Cet opéra en trois actes, le deuxième volet de sa trilogie, entre Einstein on the Beach (1976) et Akhénaton (1984), est centré sur Ghandi et son expérience de la violence en Afrique du Sud, qui lui inspira un livre intitulé justement Satyagraha [la force de la vérité]. Il s’agit aussi d’une référence à la Bhagavad‑Gita, une partie de l’épopée sacrée du Mahâbhârata, où le guerrier Arjuna se trouve confronté à un terrible dilemme : s’abandonner à la violence en massacrant des ennemis de son sang ou céder à la lâcheté en renonçant à combattre. Le livret en sanscrit, écrit par le compositeur lui‑même et la romancière de Constance de Jong, puise en abondance dans les sentences de la Bhagavad‑Gita. Il ne raconte pas vraiment une histoire, même si des personnages sont là, tels Arjuna ou Madame Alexander, qui en Afrique du Sud sauve Gandhi de la foule déchaînée. Chaque acte est surtout axé sur une figure dont les idéaux rejoignent les siens : Tolstoï, avec lequel il correspondit, son contemporain l’Indien Rabindranath Tagore, qu’il rencontra, Martin Luther King, qui peut faire figure d’héritier.

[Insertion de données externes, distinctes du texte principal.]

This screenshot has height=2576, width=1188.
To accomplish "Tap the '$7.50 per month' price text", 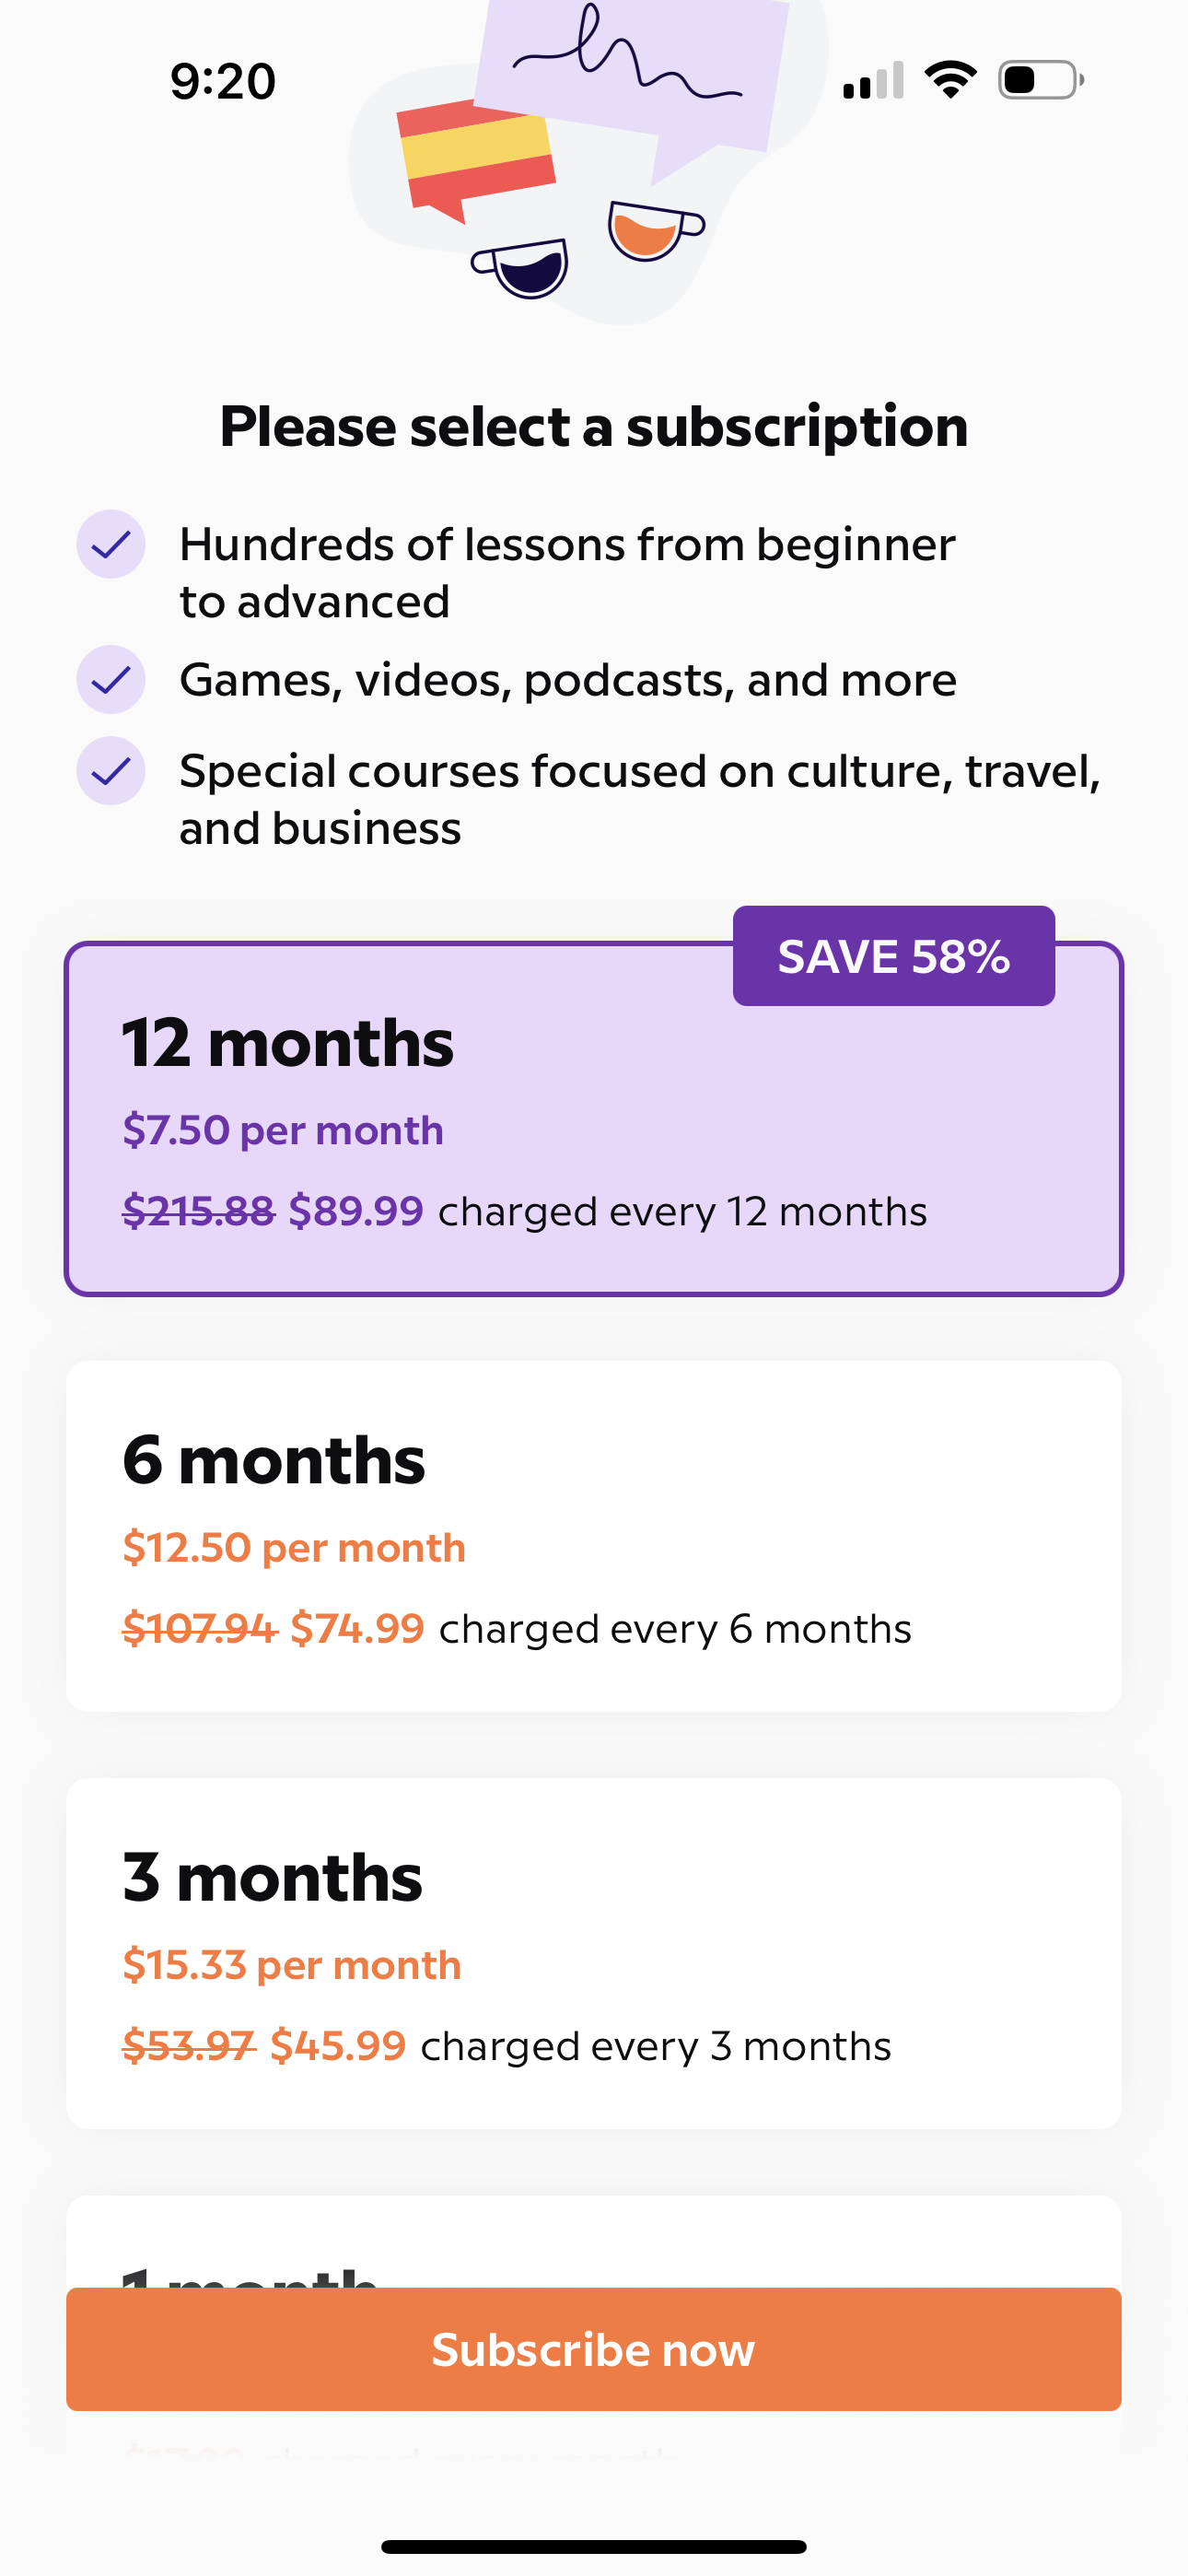I will pyautogui.click(x=283, y=1129).
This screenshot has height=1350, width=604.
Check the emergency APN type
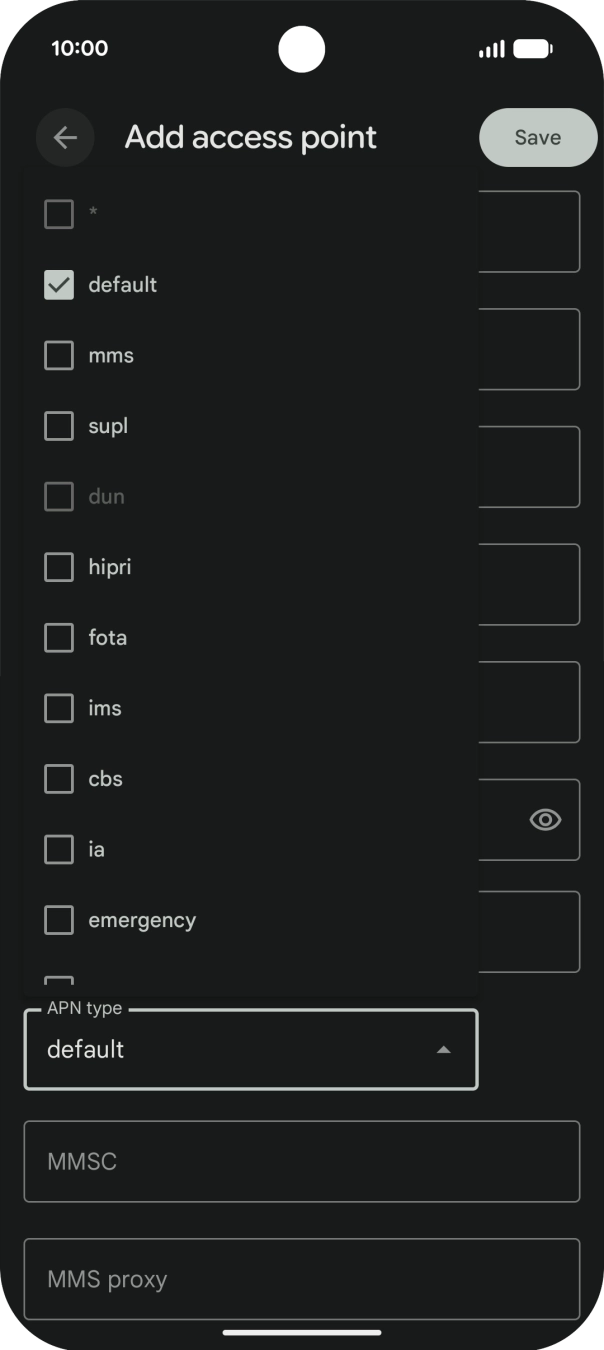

L’œuvre, en réalité, tient plutôt de l’oratorio, notamment par le rôle du chœur, qui rappelle celui des passions. Les personnages ne sont donc pas des personnages d’opéra traditionnels. A Garnier, ils perdent même leur individualité, réduits à leur tessiture. Gandhi devient un soldat pacifiste comme il y a eu, comme il y en a et comme il y en aura toujours. Ainsi se préserve, se renforce même, l’universalité du message, que nous pouvons adapter à nos temps si troublés. On n’a d’ailleurs pas confié la mise en scène à un homme de théâtre, mais à deux danseurs, Bobbi Jene Smith et Or Schraiber, familiers des lieux pour y avoir présenté Pit il y a trois ans. La représentation, du coup, relève de l’allégorie chorégraphiée, à laquelle assistent, en une mise en abyme des plus convenues, Gandhi, Tolstoï, Tagore et le pasteur, comme s’ils regardaient des reflets d’eux‑mêmes. Tout passe surtout par les corps de douze formidables danseurs, subissant ou exerçant la violence. On croit aussi voir une sorte de rituel, dont les acteurs ne sont plus que des archétypes. Le réalisme n’est pas banni pour autant, avec cette longue scène de lynchage à l’acte II, à peine soutenable, à laquelle fait pendant, au III, une chaîne humaine réconciliée. Le spectacle s’avère magnifiquement réglé et rythmé par les chorégraphes, jusque dans ses moments les plus hiératiques. Mais il paraît parfois traîner en longueur – à moins que cette impression soit due à la musique elle‑même, résolument tonale, aux harmonies très élémentaires.
La distribution est assez homogène. On citera Ilanah Lobel‑Torres, soprano aux aigus de cristal, Amin Ahangaran, baryton bien campé, alors que l’émouvante et stylée Adriana Bignagni Lesca manque un peu de puissance. La substitution d’un contre‑ténor au ténor de Ghandi, en revanche, laisse sceptique à tout point de vue, quels que soient les mérites d’Anthony Roth Costanzo. Le chœur, que Glass ne ménage guère, n’est pas en reste, malgré quelques aigus un rien trop bas des sopranos. Il a limité son orchestre aux bois et aux cordes complétés d’un orgue électronique. Plutôt que d’exacerber le caractère répétitif de la musique, Ingo Metzmacher cherche des couleurs, fait chanter ses musiciens, nullement rétif à un certain hédonisme sonore, rendant au fond à cette partition de presque trois heures la dimension narrative dont la production l’affranchit.